"Then my advice to you is to stay and meet the danger like a man."

"Of course, of course," stammered Lyttleton; "but I wish I'd never come. I shouldn't, if I hadn't understood that all danger of hostilities was entirely past. I've no mind to go home to old England without my scalp."

"If that's your only concern," returned the captain dryly, "you may set your mind at rest; there's no danger that you will go back without your scalp."

"You mean that they'll finish me if they get the chance," muttered Lyttleton, turning away with a look of intense disgust.

"He's a coward!" said the captain to himself; and Nell Lamar was at that very moment expressing the same opinion to Clare at the conclusion of a breathless narration of the events of the last hour.

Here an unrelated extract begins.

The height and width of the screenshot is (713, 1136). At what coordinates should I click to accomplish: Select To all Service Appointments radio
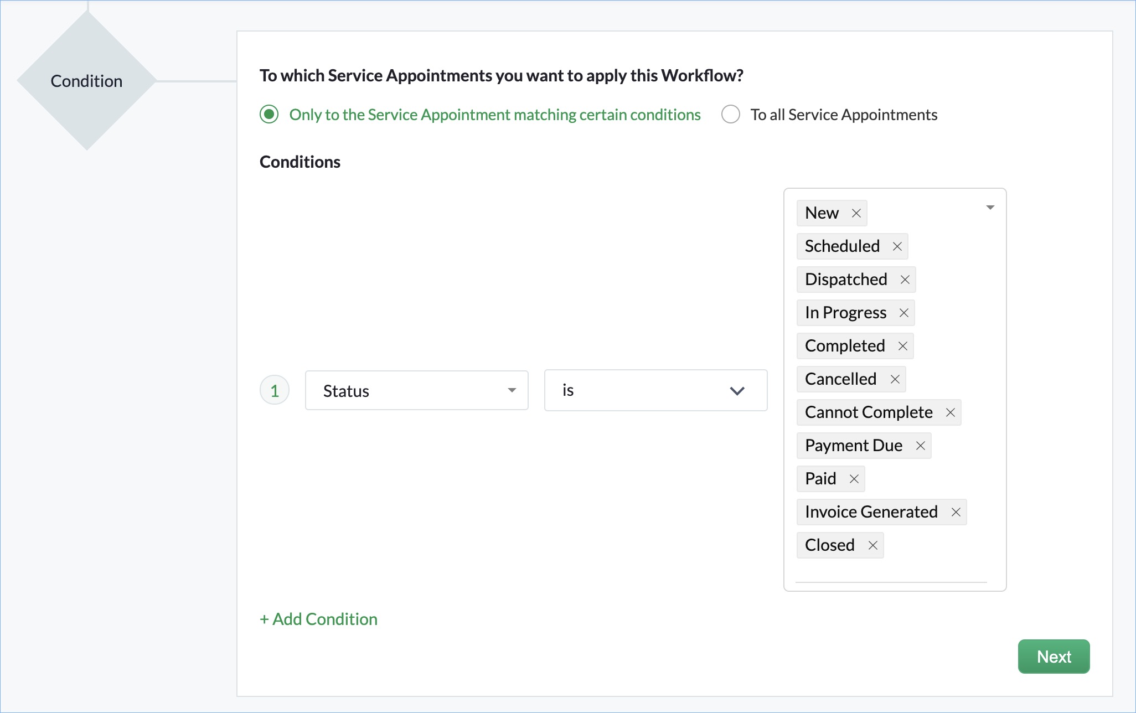coord(731,115)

"Perhaps not, don't be too ready to judge him hardly," returned Clara, who was partial to the Englishman's handsome person, winning address, and apparently full purse, and would have been more than willing to bestow Nell's hand upon him.

"I have no wish to be unjust or uncharitable," said Nell, "but he was so pale and so agitated from the moment he heard the news till he left me here at the door that I was even forced to the conclusion that he was afraid."

The afternoon was full of excitement. Dale ran in for a moment to say good-by. He was one of the party detailed to go for ammunition.

"You will be in danger?" Nell said inquiringly, as they shook hands.

"Yes, probably: yet perhaps not more so than those who stay behind. I'm not specially uneasy on that score, in fact, have but one objection to going upon the errand, that in case of an attack during our absence I shall not be here to help defend you."